A relação de MacDonald com o mercado de arte é complexa. O seu sucesso comercial é inegável, as suas obras são colecionadas por empresas importantes como a AT&T e a IBM, e os seus monumentos públicos são visíveis por todo o mundo. Mas esse sucesso parece por vezes jogar contra ele em certos círculos artísticos, como se a popularidade fosse incompatível com a profundidade artística.

O que é interessante é a forma como MacDonald usa essa posição comercial forte para prosseguir os seus próprios objetivos artísticos. Ele criou um sistema de produção sofisticado que lhe permite manter um controle rigoroso da qualidade em cada edição das suas esculturas, ao mesmo tempo que lhe dá a liberdade de experimentar novas formas e ideias.

A pandemia de 2020 levou MacDonald a repensar a sua abordagem. Com o encerramento das suas galerias em Las Vegas e Londres, ele viu-se numa posição onde podia criar sem a pressão imediata do mercado. Essa nova liberdade reflete-se em obras mais experimentais e pessoais. É como se a crise o tivesse permitido reinventar-se, encontrar uma nova voz artística.

A sua abordagem à formação de artistas, através dos seus ateliers internacionais, revela outra faceta da sua personalidade artística. Ele não se limita a criar, procura ativamente transmitir o seu saber e a sua visão. É uma posição que vai contra a imagem do artista solitário e que sugere uma compreensão mais ampla do papel da arte na sociedade.

MacDonald representa um paradoxo fascinante na arte contemporânea: um artista que usa técnicas tradicionais para criar obras profundamente modernas, que alcança sucesso comercial mantendo a integridade artística, que celebra a beleza física enquanto explora questões metafísicas. O seu trabalho obriga-nos a reconsiderar os nossos preconceitos sobre o que a arte contemporânea deveria ser.

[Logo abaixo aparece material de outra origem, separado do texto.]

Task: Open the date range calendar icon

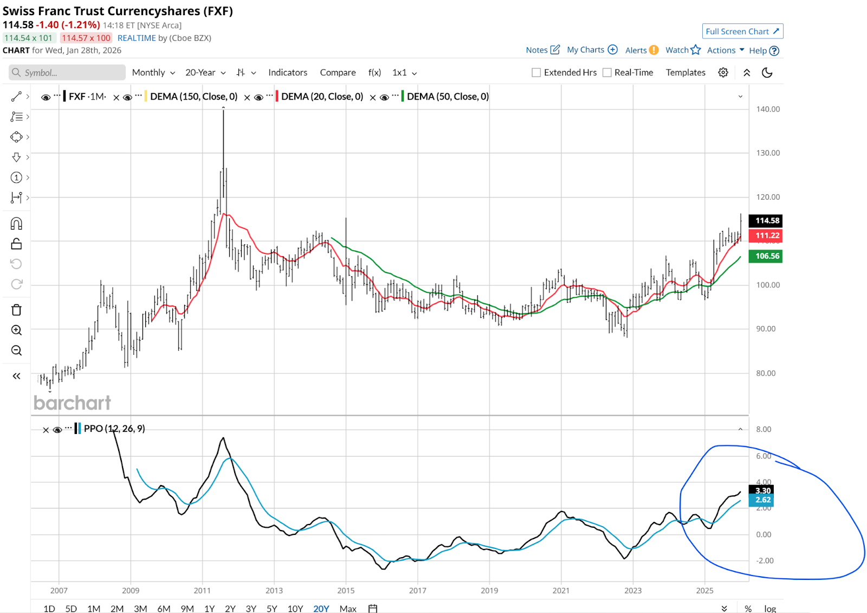Action: click(373, 608)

A trajetória de MacDonald lembra-nos que a história da arte não é uma progressão linear rumo a mais abstração ou conceptualização, mas sim um diálogo constante entre diferentes abordagens e visões. Nesse diálogo, a sua voz é única e necessária, mesmo que incomode alguns dogmas estabelecidos.

Para aqueles que querem rejeitar o seu trabalho por ser demasiado comercial ou acessível, digo isto: a verdadeira subversão na arte contemporânea talvez não consista em chocar ou desconstruir, mas em ousar criar beleza num mundo que dela precisa desesperadamente. MacDonald faz exatamente isso, sem compromissos e sem desculpas.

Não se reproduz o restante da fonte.